Repeat only the stretch of lines below that runs from the line with "Image resolution: width=1339" through the line with "How do I perform: Click the ACME", unaltered.

- [RECORDS FOR THIS EXERCISE]
* * * *
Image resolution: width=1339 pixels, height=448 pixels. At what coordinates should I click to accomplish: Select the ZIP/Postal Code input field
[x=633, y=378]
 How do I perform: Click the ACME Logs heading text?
* * * *
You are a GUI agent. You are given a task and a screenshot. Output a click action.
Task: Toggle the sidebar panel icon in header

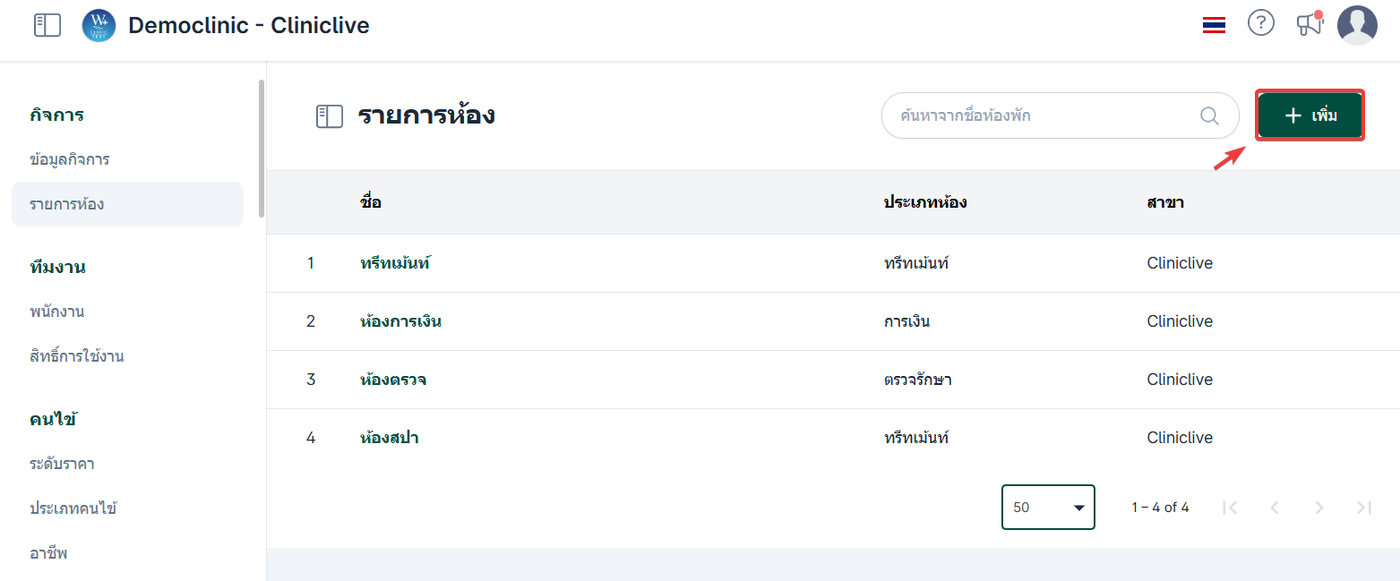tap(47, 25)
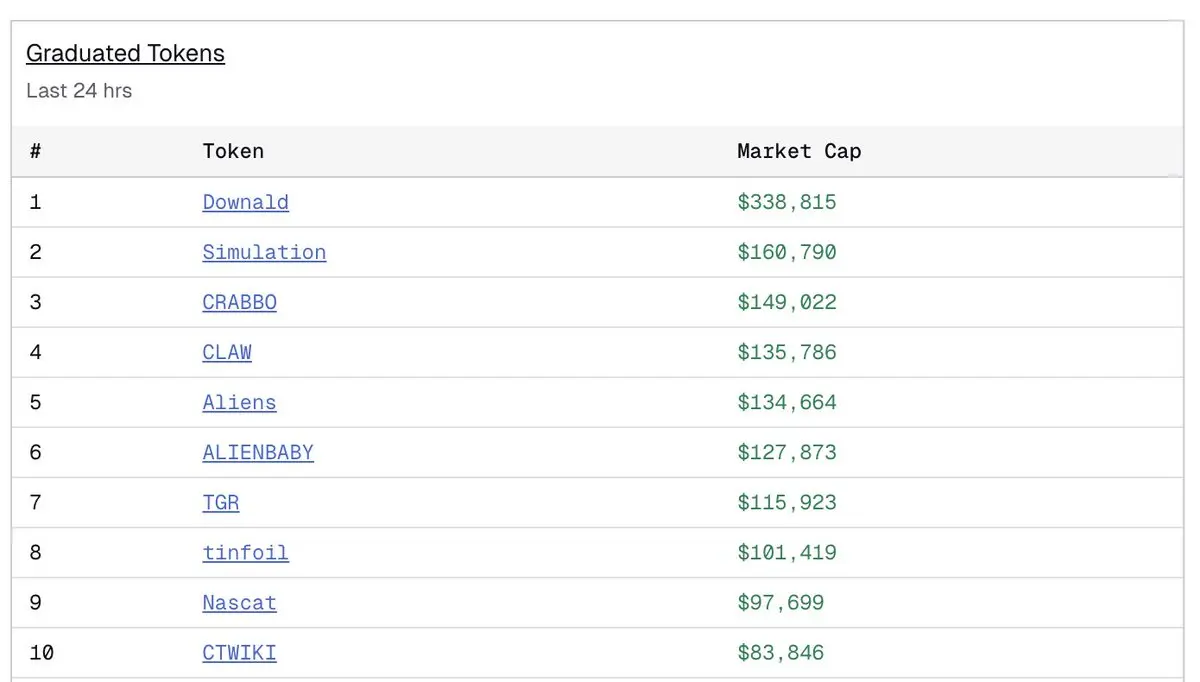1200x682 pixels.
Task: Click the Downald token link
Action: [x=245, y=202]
* * * *
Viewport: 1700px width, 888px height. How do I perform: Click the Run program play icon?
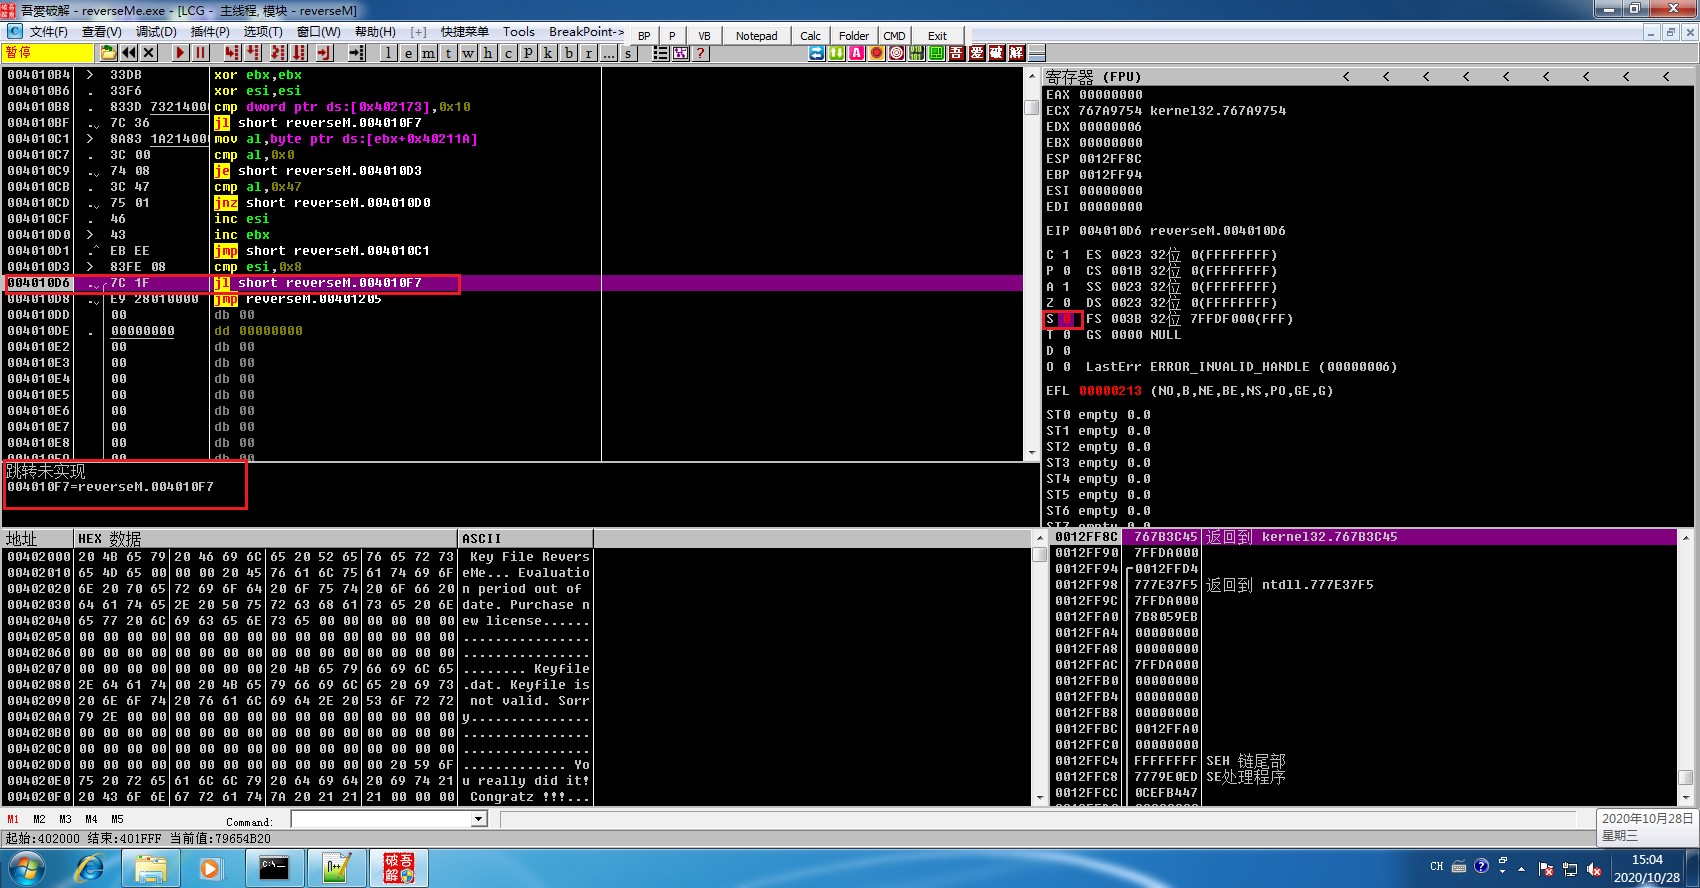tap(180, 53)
* * * *
- [ANSWER SPACE]
Image resolution: width=1339 pixels, height=448 pixels. At what coordinates should I click to accomplish: Select the ZIP/Postal Code input field
[x=633, y=378]
 How do I perform: Click the ACME Logs heading text?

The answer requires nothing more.